(Excerpts from a dataset)
►
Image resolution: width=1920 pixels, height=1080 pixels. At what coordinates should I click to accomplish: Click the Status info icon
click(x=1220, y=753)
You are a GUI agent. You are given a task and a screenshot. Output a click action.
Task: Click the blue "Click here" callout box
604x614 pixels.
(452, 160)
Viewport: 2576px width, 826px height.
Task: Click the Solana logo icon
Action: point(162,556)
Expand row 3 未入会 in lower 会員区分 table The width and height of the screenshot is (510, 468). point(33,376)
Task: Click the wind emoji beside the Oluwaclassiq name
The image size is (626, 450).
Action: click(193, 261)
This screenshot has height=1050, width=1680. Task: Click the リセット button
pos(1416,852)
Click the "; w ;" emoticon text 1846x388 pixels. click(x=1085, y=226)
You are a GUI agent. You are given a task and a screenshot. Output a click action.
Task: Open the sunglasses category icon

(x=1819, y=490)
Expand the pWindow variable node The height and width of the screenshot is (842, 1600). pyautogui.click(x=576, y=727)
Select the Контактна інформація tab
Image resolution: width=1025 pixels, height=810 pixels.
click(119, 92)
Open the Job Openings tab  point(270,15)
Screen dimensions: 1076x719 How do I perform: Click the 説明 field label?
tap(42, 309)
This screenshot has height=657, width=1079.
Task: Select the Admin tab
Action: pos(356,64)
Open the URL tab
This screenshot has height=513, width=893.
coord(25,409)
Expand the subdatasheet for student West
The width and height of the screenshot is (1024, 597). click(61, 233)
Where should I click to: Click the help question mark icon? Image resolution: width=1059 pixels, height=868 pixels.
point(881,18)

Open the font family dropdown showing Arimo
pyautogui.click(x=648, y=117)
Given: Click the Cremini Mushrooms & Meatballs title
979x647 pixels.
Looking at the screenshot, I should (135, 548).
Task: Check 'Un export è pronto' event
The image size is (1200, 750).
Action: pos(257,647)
◄
**Task goal**
Which lines above run from the one containing "Expand the pWindow" to the one containing "Open the Job"? Give them again exactly, both ends included.

**Output below**
Expand the pWindow variable node The height and width of the screenshot is (842, 1600). pyautogui.click(x=576, y=727)
Select the Контактна інформація tab
Image resolution: width=1025 pixels, height=810 pixels.
click(119, 92)
Open the Job Openings tab  point(270,15)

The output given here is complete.